Graphiti vs ModuleX: Features, Pricing & Which Is Better (2026)
A side-by-side comparison of Graphiti and ModuleX — features, pricing, and ideal use cases — to help you decide which AI tool fits your workflow.
Graphiti
getzep (GitHub)
Open-source project to build real-time knowledge graphs and persistent memory stores for AI agents.
Key features
- Real-time Graph Construction: Extracts entities and relationships from incoming text and builds a dynamic graph representation so agent context is stored as structured nodes and edges for fast retrieval.
- MCP-Compatible Server API: Exposes endpoints and protocols aligned with Model Context Protocol patterns to let AI agents query episodes, entities, and contextual graph data as persistent memory.
- Document Ingestion and Registration: Registers documents across multiple formats into the graph store, enabling documents to be linked, searched, and referenced by agents in retrieval workflows.
- Graph Database Integration: Supports integration with graph-backed storage (examples and forks reference Neo4j and FalkorDB) to persist entities, relationships, vectors, and perform graph queries.
- Episode-Based Memory Management: Groups interactions into episodes with metadata (UUIDs, timestamps) to enable chronological context, session tracking, and selective retrieval of past interactions.
- Multi‑Project & Docker Deployment: Community forks and examples provide CLI and Docker Compose setups to run root and project-specific MCP servers, enabling multi-project sharing of a single graph database.
- Developer Tooling & Extensibility: Source-code-first, open repository structure allows customization, extension, and integration into agent stacks and RAG pipelines.
- Extract entities and relationships from text to build knowledge graphs
- Persist graph data in Neo4j graph database
- Model Context Protocol (MCP) server implementation for context serving
- Docker Compose and CLI tooling for quick local deployment and multi-project setups
- Support for project-specific MCP servers sharing a common database (multi-tenant graphs)
- Document registration and ingestion across multiple file formats for RAG workflows
- Integrations/examples showing usage with Cursor and agent systems to store prompts as graph memory
Best for
- Persistent Conversational Memory: Provide chatbots and assistants with long-term memory by storing and retrieving entities and relationships learned across sessions.
- RAG Backend for Document Search: Index and link documents into a knowledge graph so retrieval-augmented generation pipelines can find relevant passages via graph relationships and metadata.
- Agent Context Sharing Across Projects: Run multi-project MCP servers so multiple agents or teams can share and query a centralized knowledge graph for consistent context.
- Debugging and Traceability: Use episode grouping and entity links to trace agent decisions back to source documents and previous interactions for audit and improvement.

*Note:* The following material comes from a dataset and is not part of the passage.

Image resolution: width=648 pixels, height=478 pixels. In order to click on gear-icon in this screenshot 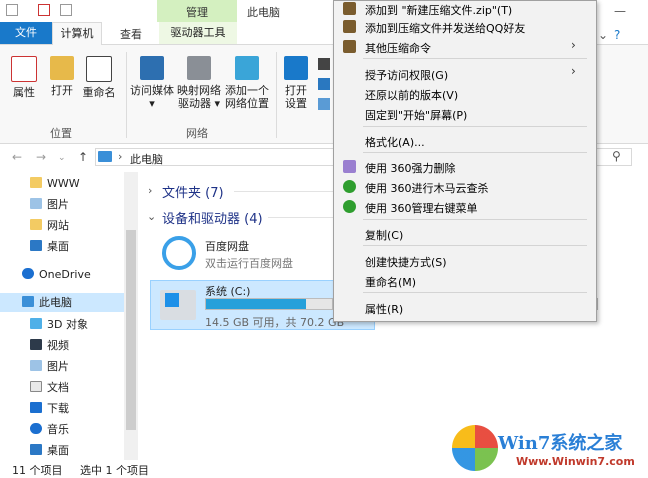, I will do `click(296, 68)`.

- Entity Relationship Discovery: Extract and visualize relationships across ingested content to discover connected concepts, people, locations, or events for analytics or recommendation systems.
- Providing persistent structured memory for conversational AI agents
- Backend for retrieval-augmented generation (RAG) systems using graph storage
- Indexing and searching entities/relations from ingested documents
- Multi-project knowledge graph deployments that share a central Neo4j instance
- Developer experimentation and prototyping of graph-based context for models
M
ModuleX
ModuleX
An AI workflow orchestration platform to build with natural language or a visual canvas, connect 600+ tools, and run any major AI model.
Key features
- Natural-Language & Visual Builder: Build workflows by describing them in plain language or using a visual canvas.
- 600+ Tool Integrations: Connect CRMs, databases, communication tools, and more across your stack.
- Any Major AI Model: Run workflows with every major AI model using your own keys at provider rates.
- Deep Agentic Assistant: Describe a goal and a deep agent reasons, picks the right tools, and executes across integrations.
- Multiple Execution Modes: Trigger workflows via chat, SDK, or REST API.
- Real-Time Cost Visibility: See every step and its cost in real time as workflows run.
- Developer SDKs: Native JavaScript and Python SDKs plus curl/REST endpoints for embedding automation.
Best for
- Business Automation: Orchestrate multi-step workflows across CRM, database, and communication tools.
- Agentic Task Execution: Hand a goal to the deep agent and let it select tools and complete it.